* [Data in this exercise]
= = = =
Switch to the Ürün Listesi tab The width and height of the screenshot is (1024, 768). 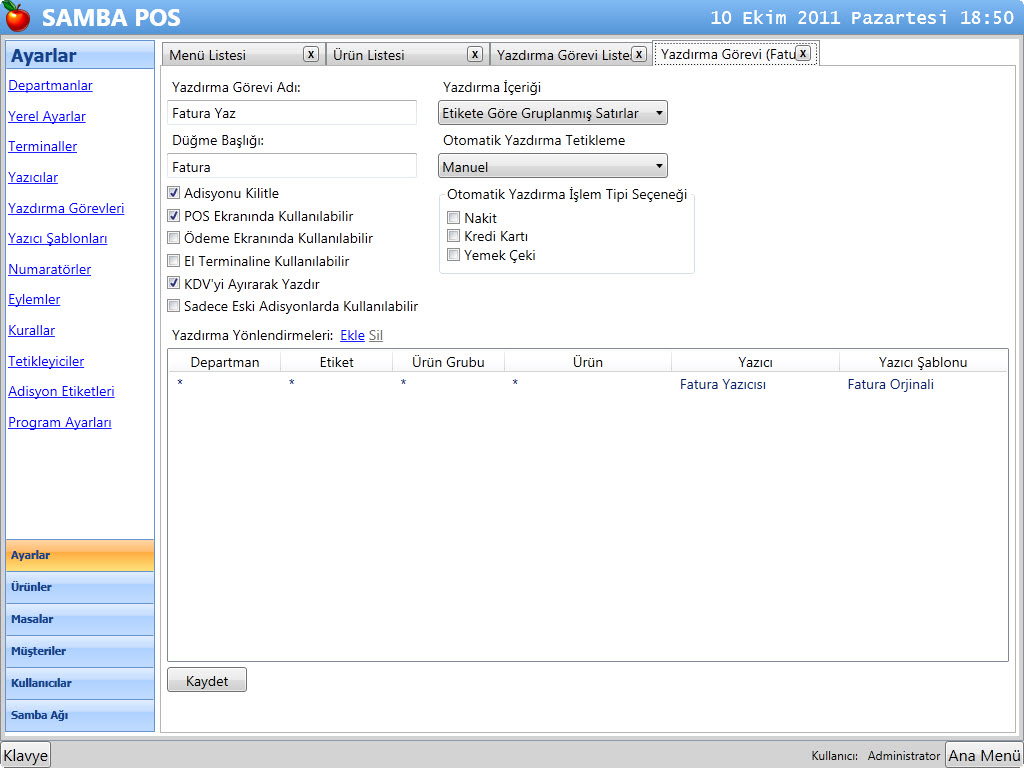(x=394, y=55)
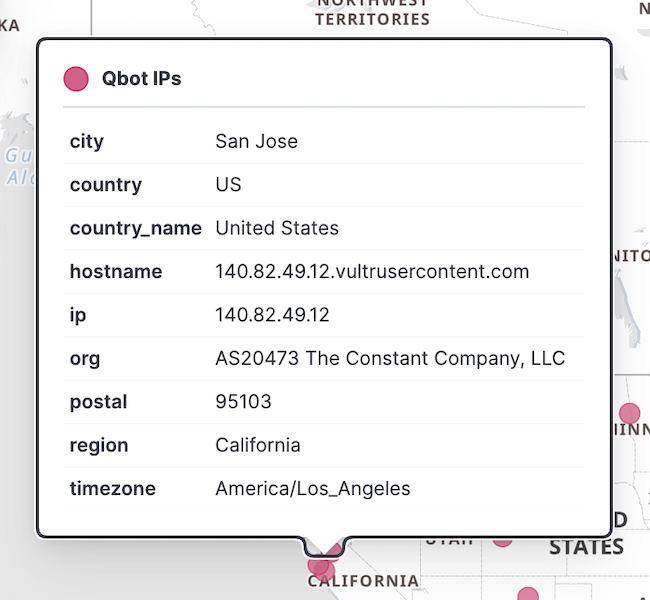This screenshot has width=650, height=600.
Task: Click the pink map marker near Minnesota
Action: pos(629,413)
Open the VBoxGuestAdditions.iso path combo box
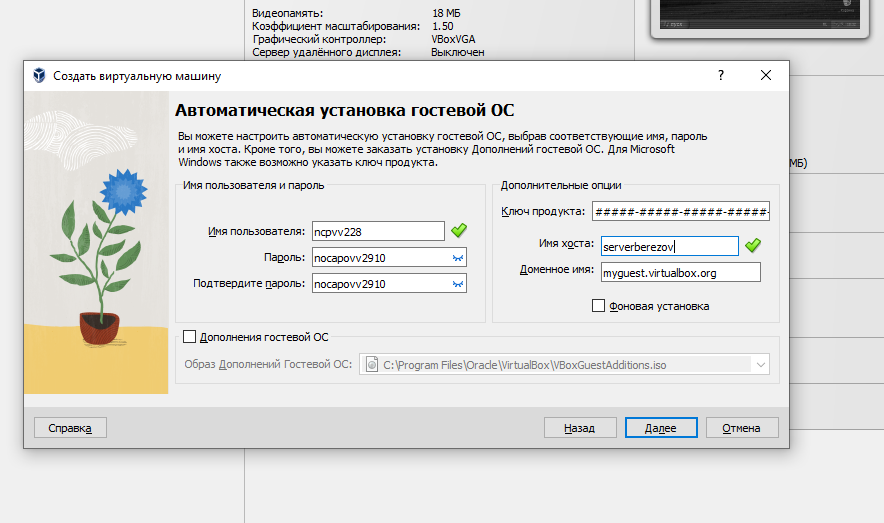Image resolution: width=884 pixels, height=523 pixels. (560, 365)
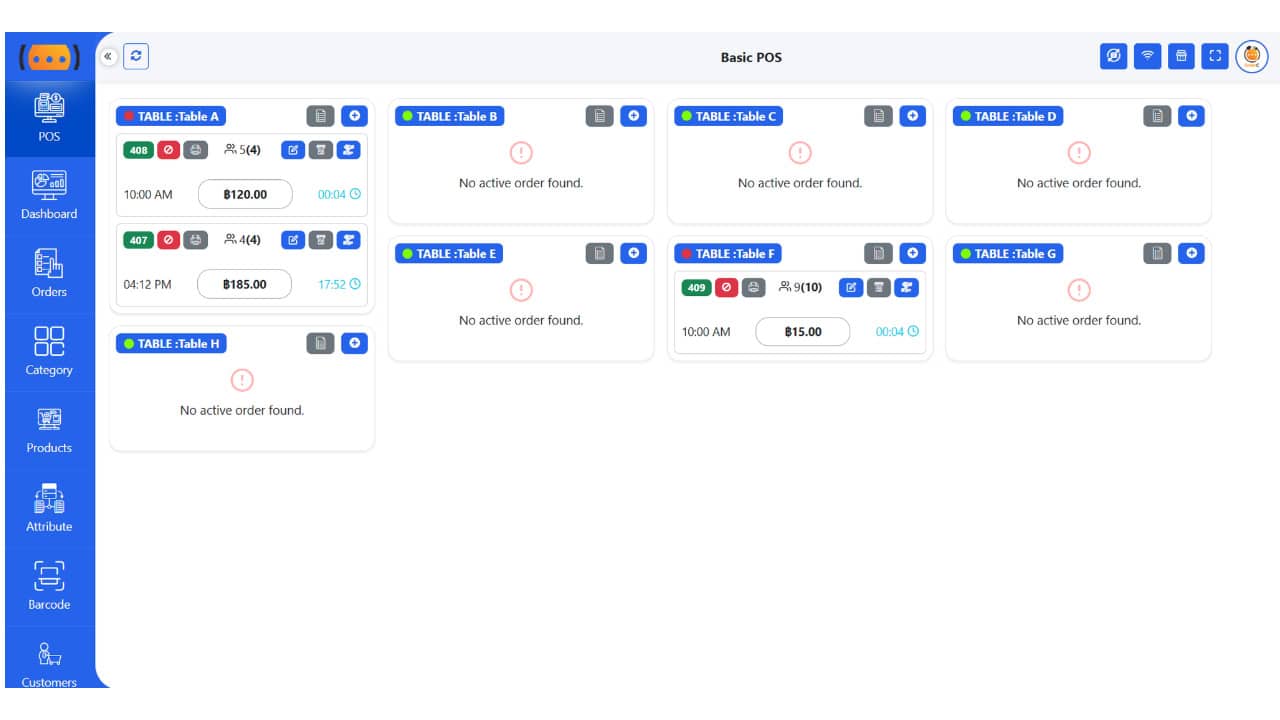Toggle the sync-off icon in header

(1113, 56)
= = = =
Copy out only the lines from the one containing "Open the VBoxGuestAdditions.iso" to the end of the entries, unchanged. Drop the pictures.

* [Response]
Open the VBoxGuestAdditions.iso path combo box
Image resolution: width=884 pixels, height=523 pixels. (560, 365)
Toggle the sync-off icon in header

(1113, 56)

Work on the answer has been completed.